Les jumens sont toutes sans exception réservées à la reproduction. Elles vivent dans une liberté absolue par troupes de dix à vingt appelées manadas, dirigées par un étalon ; les chevaux, dressés forment des manadas spéciales confiées à une jument madrina. (marraine), portant au cou une clochette. On peut juger par ces détails du cas qu’il faut faire des récits fantaisistes inventés sur les troupes de chevaux sauvages qui couvrent ces plaines ; cet état de liberté n’est rien autre qu’une domesticité réglementée suivant les nécessités du pays.

**Consigne**
Reproduisez un passage du texte sur les manadas : commencez aux mots « Les jumens sont » et arrêtez-vous après « nécessités du pays. ». La liste n'a aucun rôle dans ce travail.

**Lignes de données**
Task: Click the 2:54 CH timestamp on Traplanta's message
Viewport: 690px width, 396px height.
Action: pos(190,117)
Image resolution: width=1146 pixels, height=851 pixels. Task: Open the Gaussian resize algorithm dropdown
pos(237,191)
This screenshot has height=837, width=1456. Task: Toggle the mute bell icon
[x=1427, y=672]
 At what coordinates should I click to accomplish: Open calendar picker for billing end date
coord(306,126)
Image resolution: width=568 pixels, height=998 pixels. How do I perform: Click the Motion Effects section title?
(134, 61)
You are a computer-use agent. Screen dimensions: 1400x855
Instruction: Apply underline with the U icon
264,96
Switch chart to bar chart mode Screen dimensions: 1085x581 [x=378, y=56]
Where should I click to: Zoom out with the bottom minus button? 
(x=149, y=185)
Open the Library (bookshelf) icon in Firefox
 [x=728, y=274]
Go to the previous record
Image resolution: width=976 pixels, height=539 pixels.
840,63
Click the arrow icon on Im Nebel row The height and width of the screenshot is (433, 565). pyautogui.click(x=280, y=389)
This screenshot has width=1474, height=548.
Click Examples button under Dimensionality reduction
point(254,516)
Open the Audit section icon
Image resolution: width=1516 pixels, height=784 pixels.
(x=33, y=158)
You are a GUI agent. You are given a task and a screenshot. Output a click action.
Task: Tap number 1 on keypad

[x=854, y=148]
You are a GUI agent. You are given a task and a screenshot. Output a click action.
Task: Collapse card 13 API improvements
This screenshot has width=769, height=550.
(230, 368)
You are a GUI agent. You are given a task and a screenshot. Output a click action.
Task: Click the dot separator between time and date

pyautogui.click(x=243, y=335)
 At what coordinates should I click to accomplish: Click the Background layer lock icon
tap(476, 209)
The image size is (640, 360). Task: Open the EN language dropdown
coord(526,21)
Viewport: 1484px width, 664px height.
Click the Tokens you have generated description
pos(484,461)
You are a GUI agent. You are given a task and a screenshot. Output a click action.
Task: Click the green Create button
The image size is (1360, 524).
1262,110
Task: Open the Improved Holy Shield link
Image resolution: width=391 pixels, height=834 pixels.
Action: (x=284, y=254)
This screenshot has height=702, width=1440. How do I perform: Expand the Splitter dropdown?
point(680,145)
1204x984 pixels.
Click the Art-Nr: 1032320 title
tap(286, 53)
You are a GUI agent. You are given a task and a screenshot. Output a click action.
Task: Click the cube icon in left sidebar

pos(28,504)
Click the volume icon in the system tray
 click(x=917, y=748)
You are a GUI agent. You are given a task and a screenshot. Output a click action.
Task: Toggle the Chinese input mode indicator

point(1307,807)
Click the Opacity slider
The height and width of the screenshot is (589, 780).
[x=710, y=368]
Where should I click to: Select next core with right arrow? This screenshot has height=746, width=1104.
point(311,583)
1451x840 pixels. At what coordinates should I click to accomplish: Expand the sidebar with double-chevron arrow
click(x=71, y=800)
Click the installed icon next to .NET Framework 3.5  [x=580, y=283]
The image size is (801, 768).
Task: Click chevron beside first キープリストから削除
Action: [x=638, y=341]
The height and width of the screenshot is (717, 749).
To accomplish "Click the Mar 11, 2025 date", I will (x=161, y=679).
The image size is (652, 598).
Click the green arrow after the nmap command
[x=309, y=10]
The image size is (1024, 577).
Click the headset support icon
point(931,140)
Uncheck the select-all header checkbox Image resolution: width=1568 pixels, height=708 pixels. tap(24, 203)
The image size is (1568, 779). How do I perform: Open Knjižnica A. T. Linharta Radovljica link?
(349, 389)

**Réponse rédigée**
Les jumens sont toutes sans exception réservées à la reproduction. Elles vivent dans une liberté absolue par troupes de dix à vingt appelées manadas, dirigées par un étalon ; les chevaux, dressés forment des manadas spéciales confiées à une jument madrina. (marraine), portant au cou une clochette. On peut juger par ces détails du cas qu’il faut faire des récits fantaisistes inventés sur les troupes de chevaux sauvages qui couvrent ces plaines ; cet état de liberté n’est rien autre qu’une domesticité réglementée suivant les nécessités du pays.